═══ Selected excerpt ═══

If Bloodsports is increasingly looking like the album equivalent of a soft launch then Night Thoughts is surely the ‘difficult second album’ and it is immediately tempting, irresistible in fact, to pit it against their second album proper. It’s irresistible not just because in that strangely addictive past-time of ranking albums against each other Dog Man Star is surely the suede album any other hopes to topple but also because from the first few opening strings there is clearly more than a little lineage between the two. Make no mistake, these are very different records but Night Thoughts is peppered with moments and motifs – some elegant, some cheeky – that echo the earlier album and it would be wilful to ignore that. 

Musically this is a stronger and more fully formed creature than anyone might have expected and sonically it stands head and shoulders against the majority of their back catalogue.  I can’t think of another suede album that could possibly have been presented as a 50 minute instrumental as this is on the deluxe release without sounding like some kind of indie karaoke compilation but this is a lovingly and lushly soundscaped piece of work that holds up remarkably well even in that format.

═══ Source material ═══

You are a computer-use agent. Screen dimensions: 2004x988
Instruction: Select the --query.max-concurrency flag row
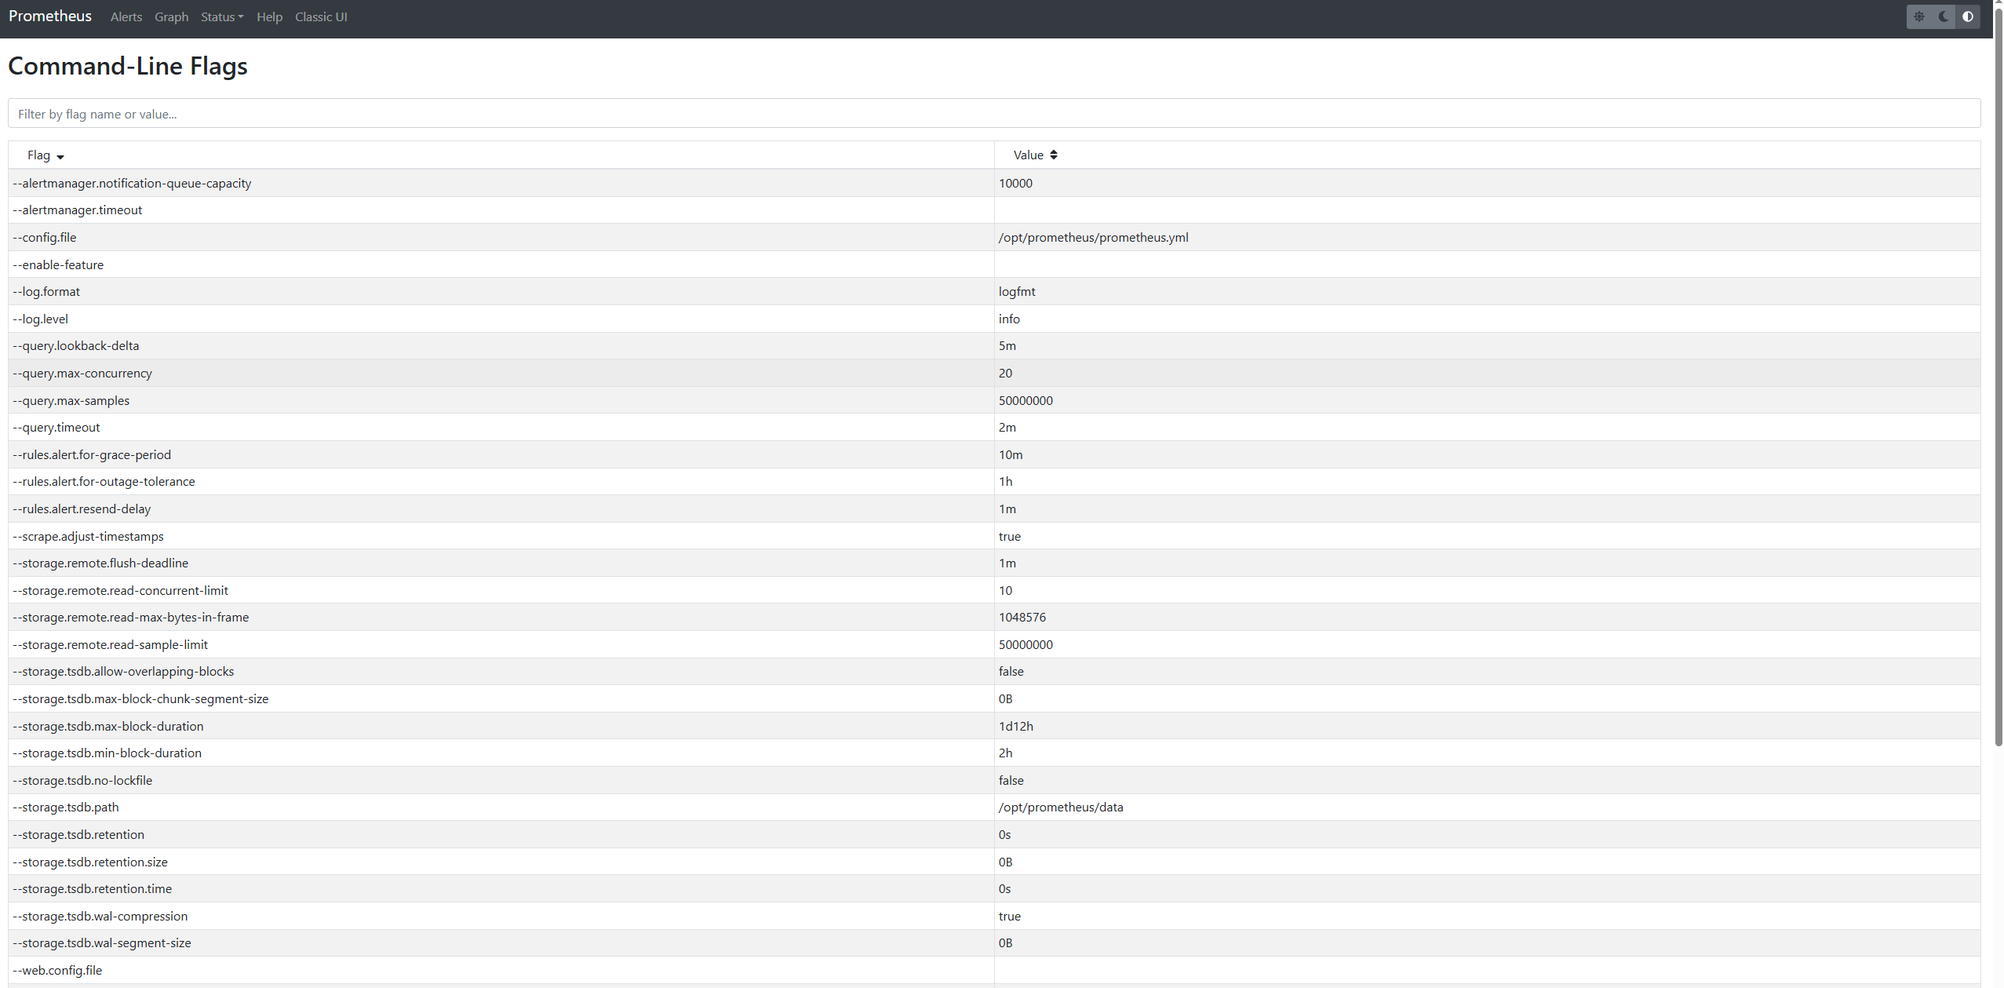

═══

### Problem description
Decide whether each statement agrees with the review of Night Thoughts, giving yes or no and quoting the words of the review that settle it.
1. Night Thoughts and Dog Man Star are described as very similar records.
2. The deluxe release presents Night Thoughts as a 50 minute instrumental.
3. Sonically, Night Thoughts is judged weaker than most of the band's back catalogue.
The listing above is separate material from the review of Night Thoughts.

### Answer to the exercise
1. No: "Make no mistake, these are very different records"
2. Yes: "could possibly have been presented as a 50 minute instrumental as this is on the deluxe release"
3. No: "sonically it stands head and shoulders against the majority of their back catalogue"